Scope and method of study. This work derives and demonstrates new and powerful features and measures for automatic speaker recognition and compares them with traditional ones. Automatic speaker recognition is the use of a machine to recognize a person from a spoken phrase. Speaker recognition systems can identify a particular person or verify a person's claimed identity. The scope of this study is limited to speech collected from cooperative users in office environments and without adverse microphone or channel impairments. The success of these systems depends directly upon the power of the features and measures used to discriminate among people. The focus of this research is to discover powerful features and measures for speaker verification. After a thorough literature review, concepts were synthesized from such diverse fields as signal processing, information theory, pattern recognition, physiology, and speech production and perception. The most promising innovations were then compared analytically and by computer simulation.
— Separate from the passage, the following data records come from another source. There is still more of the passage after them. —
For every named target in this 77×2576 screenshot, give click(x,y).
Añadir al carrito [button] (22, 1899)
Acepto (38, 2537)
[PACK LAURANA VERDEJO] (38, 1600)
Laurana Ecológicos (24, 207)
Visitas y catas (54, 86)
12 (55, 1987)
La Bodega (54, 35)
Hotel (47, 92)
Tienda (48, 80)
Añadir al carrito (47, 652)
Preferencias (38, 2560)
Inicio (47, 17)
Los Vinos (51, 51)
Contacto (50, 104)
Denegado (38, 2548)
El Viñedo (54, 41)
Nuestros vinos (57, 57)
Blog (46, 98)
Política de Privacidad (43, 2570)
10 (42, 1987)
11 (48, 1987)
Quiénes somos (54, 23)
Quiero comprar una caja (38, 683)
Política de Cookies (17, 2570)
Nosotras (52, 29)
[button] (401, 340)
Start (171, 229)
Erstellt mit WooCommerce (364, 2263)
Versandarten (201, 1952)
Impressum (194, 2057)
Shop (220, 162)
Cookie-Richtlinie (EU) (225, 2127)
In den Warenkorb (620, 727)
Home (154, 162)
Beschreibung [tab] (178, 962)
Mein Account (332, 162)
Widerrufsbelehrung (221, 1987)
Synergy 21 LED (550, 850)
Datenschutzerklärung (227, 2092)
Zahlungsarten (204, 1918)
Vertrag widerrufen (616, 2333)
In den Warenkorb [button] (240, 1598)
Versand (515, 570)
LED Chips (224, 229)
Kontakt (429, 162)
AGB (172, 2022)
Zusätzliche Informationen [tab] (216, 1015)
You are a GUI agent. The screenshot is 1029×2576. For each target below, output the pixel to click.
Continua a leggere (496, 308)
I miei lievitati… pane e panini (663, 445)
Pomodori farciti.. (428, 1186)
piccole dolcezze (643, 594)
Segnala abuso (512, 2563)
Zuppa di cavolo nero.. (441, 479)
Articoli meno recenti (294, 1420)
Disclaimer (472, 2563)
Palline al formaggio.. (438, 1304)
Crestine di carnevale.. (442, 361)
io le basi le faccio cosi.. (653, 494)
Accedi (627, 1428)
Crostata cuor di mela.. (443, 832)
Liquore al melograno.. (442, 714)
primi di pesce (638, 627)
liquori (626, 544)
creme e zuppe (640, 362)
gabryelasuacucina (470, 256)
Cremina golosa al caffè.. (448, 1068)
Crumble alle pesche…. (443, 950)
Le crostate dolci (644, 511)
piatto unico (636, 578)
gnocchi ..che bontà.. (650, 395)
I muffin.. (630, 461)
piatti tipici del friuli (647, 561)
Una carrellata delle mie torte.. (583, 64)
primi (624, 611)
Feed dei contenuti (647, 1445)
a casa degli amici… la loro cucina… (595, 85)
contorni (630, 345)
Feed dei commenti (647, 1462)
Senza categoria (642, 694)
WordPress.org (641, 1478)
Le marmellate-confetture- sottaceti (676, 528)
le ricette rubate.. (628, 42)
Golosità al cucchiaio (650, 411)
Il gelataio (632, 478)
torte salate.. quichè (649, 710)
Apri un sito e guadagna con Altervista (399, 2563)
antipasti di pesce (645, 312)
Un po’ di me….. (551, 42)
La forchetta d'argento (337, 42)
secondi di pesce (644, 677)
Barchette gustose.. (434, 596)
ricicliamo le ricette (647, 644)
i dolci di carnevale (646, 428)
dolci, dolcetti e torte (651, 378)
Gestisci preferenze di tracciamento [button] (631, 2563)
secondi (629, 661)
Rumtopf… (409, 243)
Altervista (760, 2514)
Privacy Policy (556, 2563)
Findings and conclusions. New perceptually based features were found which, unfortunately, did not outperform traditional speech production features with respect to speaker identification errors. Powerful new production features and measures for speaker verification were discovered. The main contribution is a new information theoretic shape measure between line spectrum pair (LSP) frequency features. This new measure, the divergence shape, can be interpreted geometrically as the shape of an information theoretic measure called divergence. The LSPs were found to be very effective features in this divergence shape measure. The experimental results show this combination yields 0.05% speaker identification error, which is superior by over an order of magnitude to the performance of any other claim reported in the literature.